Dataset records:
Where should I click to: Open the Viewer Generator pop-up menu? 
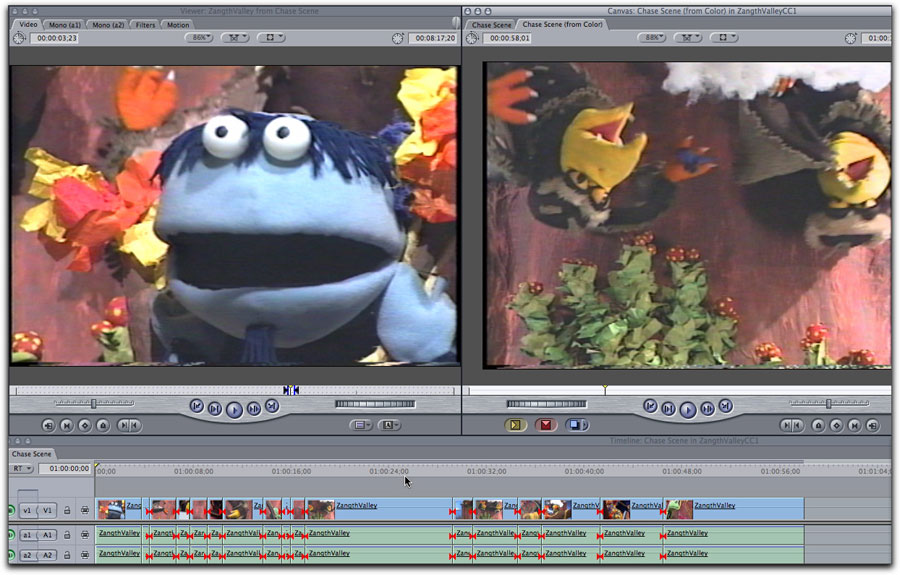391,425
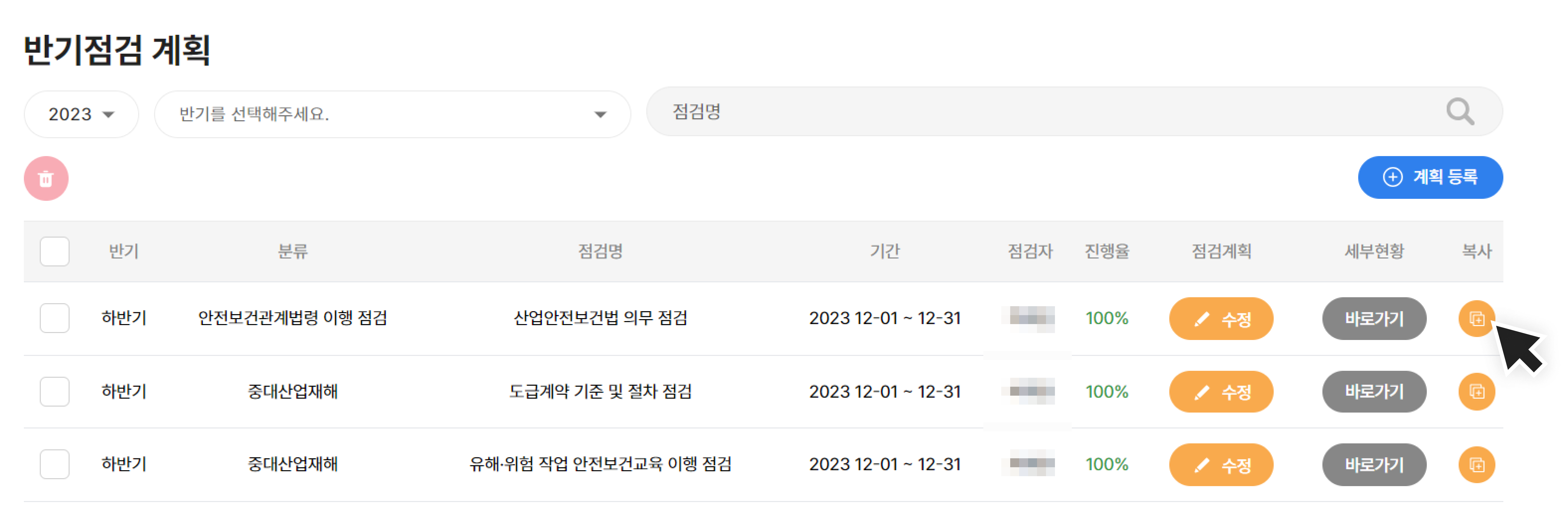Click the 반기 dropdown arrow
Screen dimensions: 1568x506
tap(600, 115)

EXERCISE DIRECTIONS: Every line in the records is to be retyped exactly as it stands; the pictures stay out.

THE COMPLETED TASK:
Where should I click to: Open the Viewer Generator pop-up menu? 
391,425
Click the 반기 dropdown arrow
Screen dimensions: 1568x506
tap(600, 115)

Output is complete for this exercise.